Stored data
::::

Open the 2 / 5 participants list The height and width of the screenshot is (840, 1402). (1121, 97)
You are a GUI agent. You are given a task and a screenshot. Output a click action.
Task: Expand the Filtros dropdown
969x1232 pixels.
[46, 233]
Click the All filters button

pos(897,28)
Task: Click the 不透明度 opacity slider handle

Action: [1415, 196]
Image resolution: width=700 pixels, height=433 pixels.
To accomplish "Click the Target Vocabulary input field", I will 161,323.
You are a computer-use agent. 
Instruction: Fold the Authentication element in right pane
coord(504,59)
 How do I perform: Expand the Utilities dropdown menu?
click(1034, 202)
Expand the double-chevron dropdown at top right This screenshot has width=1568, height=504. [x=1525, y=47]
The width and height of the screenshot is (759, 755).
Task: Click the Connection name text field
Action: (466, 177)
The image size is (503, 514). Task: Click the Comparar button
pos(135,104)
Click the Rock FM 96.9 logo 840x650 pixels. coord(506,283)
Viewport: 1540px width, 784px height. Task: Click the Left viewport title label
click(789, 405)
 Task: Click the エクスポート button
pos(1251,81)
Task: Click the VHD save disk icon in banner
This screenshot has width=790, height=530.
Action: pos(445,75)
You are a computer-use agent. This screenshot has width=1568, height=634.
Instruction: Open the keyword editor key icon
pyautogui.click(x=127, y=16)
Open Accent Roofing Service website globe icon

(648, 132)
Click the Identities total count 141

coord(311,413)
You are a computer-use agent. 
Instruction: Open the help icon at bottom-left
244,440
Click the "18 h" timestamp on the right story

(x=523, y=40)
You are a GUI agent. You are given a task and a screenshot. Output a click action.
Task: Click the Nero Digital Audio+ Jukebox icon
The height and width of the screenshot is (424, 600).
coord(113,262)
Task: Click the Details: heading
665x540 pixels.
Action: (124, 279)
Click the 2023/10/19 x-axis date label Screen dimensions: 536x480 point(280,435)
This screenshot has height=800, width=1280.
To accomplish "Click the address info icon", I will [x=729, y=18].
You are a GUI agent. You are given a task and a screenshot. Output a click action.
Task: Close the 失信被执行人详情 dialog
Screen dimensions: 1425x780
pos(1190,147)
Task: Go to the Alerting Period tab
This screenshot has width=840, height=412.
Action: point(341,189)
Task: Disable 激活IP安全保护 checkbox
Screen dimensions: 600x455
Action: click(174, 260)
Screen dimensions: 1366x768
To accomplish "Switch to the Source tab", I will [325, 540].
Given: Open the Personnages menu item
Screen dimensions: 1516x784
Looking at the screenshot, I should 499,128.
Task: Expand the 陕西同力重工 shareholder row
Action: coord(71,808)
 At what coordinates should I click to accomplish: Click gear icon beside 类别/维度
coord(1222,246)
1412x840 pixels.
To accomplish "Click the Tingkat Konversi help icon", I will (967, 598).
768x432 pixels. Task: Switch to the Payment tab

::::

TASK:
Nothing should be missing: every line above must be reproduced exactly.

OUTPUT OF THE EXERCISE:
Open the 2 / 5 participants list The height and width of the screenshot is (840, 1402). (1121, 97)
You are a GUI agent. You are given a task and a screenshot. Output a click action.
Task: Expand the Filtros dropdown
969x1232 pixels.
[46, 233]
Click the All filters button

pos(897,28)
Task: Click the 不透明度 opacity slider handle

Action: [1415, 196]
Image resolution: width=700 pixels, height=433 pixels.
To accomplish "Click the Target Vocabulary input field", I will 161,323.
You are a computer-use agent. 
Instruction: Fold the Authentication element in right pane
coord(504,59)
 How do I perform: Expand the Utilities dropdown menu?
click(1034, 202)
Expand the double-chevron dropdown at top right This screenshot has width=1568, height=504. [x=1525, y=47]
The width and height of the screenshot is (759, 755).
Task: Click the Connection name text field
Action: (466, 177)
The image size is (503, 514). Task: Click the Comparar button
pos(135,104)
Click the Rock FM 96.9 logo 840x650 pixels. coord(506,283)
Viewport: 1540px width, 784px height. Task: Click the Left viewport title label
click(789, 405)
 Task: Click the エクスポート button
pos(1251,81)
Task: Click the VHD save disk icon in banner
This screenshot has width=790, height=530.
Action: pos(445,75)
You are a computer-use agent. This screenshot has width=1568, height=634.
Instruction: Open the keyword editor key icon
pyautogui.click(x=127, y=16)
Open Accent Roofing Service website globe icon

(648, 132)
Click the Identities total count 141

coord(311,413)
You are a computer-use agent. 
Instruction: Open the help icon at bottom-left
244,440
Click the "18 h" timestamp on the right story

(x=523, y=40)
You are a GUI agent. You are given a task and a screenshot. Output a click action.
Task: Click the Nero Digital Audio+ Jukebox icon
The height and width of the screenshot is (424, 600).
coord(113,262)
Task: Click the Details: heading
665x540 pixels.
Action: (124, 279)
Click the 2023/10/19 x-axis date label Screen dimensions: 536x480 point(280,435)
This screenshot has height=800, width=1280.
To accomplish "Click the address info icon", I will [x=729, y=18].
You are a GUI agent. You are given a task and a screenshot. Output a click action.
Task: Close the 失信被执行人详情 dialog
Screen dimensions: 1425x780
pos(1190,147)
Task: Go to the Alerting Period tab
This screenshot has width=840, height=412.
Action: point(341,189)
Task: Disable 激活IP安全保护 checkbox
Screen dimensions: 600x455
Action: click(174, 260)
Screen dimensions: 1366x768
To accomplish "Switch to the Source tab", I will [325, 540].
Given: Open the Personnages menu item
Screen dimensions: 1516x784
Looking at the screenshot, I should 499,128.
Task: Expand the 陕西同力重工 shareholder row
Action: coord(71,808)
 At what coordinates should I click to accomplish: Click gear icon beside 类别/维度
coord(1222,246)
1412x840 pixels.
To accomplish "Click the Tingkat Konversi help icon", I will (967, 598).
768x432 pixels. Task: Switch to the Payment tab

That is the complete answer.